The clock was also damaged and the works fell to the ground. The casing was not too badly damaged and the clock was given new workings and restored to its original state.
Wealden House was built in the 14th Century. As the name suggests it is a traditional timber framed ‘Wealden hall house’ and would of originally had an overhang onto the street. These were typically built for local Yeomen. Along with Rimswell Cottage, this is the oldest surviving residential building in the old town.
Lychgates a modern name owing to the closeness of St Peter’s Church Lych Gate. The cottage opposite the graveyard was used as a beer shop in the 1830’s, and more recently a small restaurant of the same name.

▶ _Given information_:

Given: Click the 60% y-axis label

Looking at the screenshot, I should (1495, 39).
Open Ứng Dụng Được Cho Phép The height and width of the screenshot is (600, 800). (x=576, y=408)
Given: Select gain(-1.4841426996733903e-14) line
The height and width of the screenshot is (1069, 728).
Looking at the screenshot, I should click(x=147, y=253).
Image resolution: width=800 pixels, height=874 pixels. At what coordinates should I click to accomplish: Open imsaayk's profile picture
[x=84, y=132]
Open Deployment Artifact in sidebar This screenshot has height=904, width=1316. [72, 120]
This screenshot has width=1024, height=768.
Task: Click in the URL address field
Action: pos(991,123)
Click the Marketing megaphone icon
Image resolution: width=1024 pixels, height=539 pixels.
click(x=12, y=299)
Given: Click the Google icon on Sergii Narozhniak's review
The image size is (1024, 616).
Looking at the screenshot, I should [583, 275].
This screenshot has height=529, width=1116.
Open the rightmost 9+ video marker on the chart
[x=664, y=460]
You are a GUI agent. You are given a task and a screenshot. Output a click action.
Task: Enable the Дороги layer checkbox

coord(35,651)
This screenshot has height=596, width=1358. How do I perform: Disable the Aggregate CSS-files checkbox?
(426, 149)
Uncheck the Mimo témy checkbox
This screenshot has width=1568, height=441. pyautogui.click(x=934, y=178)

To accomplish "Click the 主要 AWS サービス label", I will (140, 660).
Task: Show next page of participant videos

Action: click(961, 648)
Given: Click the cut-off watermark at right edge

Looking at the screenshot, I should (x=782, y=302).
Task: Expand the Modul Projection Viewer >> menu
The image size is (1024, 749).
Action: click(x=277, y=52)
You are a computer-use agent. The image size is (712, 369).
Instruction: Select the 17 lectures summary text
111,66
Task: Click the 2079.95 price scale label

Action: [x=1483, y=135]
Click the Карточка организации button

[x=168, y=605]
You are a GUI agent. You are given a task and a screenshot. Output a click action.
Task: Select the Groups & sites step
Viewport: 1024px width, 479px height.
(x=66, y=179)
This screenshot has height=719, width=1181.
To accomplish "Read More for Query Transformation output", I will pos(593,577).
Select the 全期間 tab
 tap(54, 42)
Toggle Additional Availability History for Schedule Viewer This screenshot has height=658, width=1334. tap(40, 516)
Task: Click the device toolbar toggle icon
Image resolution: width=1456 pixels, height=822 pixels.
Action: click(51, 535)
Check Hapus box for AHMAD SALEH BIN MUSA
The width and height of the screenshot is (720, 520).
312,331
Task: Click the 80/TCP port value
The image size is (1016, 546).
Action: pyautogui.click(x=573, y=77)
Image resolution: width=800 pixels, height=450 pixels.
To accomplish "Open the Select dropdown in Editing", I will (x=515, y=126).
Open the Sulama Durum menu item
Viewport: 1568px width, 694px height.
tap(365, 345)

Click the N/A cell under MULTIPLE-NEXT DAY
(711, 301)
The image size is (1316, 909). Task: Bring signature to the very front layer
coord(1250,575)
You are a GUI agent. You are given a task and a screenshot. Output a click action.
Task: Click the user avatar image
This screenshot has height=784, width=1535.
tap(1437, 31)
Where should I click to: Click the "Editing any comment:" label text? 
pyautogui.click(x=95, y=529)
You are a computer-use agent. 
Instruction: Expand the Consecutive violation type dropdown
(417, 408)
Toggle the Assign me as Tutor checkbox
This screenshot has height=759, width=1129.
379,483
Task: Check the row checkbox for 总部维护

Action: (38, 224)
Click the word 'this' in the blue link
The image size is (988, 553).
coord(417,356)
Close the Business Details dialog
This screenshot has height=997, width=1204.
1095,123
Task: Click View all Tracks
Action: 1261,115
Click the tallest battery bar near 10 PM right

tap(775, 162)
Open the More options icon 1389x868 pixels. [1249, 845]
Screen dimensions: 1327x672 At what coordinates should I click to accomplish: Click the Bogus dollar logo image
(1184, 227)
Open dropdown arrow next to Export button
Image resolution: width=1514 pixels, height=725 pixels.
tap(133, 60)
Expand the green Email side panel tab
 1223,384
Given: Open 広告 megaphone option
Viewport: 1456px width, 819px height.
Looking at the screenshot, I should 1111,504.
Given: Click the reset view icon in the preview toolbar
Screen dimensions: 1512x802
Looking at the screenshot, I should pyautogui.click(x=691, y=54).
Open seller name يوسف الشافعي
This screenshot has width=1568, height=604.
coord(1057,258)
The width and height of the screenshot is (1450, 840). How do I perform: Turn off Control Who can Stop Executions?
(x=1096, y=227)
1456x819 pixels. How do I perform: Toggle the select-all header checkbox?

▶ _Given problem A_: From the text about the old town's historic buildings, list every building it names.
▶ _Given problem B_: Write what follows the last sentence of the text about the old town's historic buildings.

▶ _Answer A_: Wealden House, Rimswell Cottage, St Peter's Church, Lychgates

▶ _Answer B_:
This is another medieval timber ‘Hall House.’ It retains some of the wattle and daub walls and many of the old beams have carpenters marks, suggesting it’s medieval origins. There is a cellar, a well and the opening to a tunnel (most likely used by smugglers). In the 16th Century the building was occupied by William Cramp, a church warden. At the time it was known as ‘Blabers,’ a title that was possibly related to the family name of the smithy who who had worked there in years past.
By 1806 ownership of the house had been granted to Tom Griffiths, who then leased it to a Mr Diplock. Another notable tenant was Dorothy Lansdell, daughter of Ann and Isaac. It is believed that during her time at the cottage, the adjoining barn was converted into the three small cottages that exist today.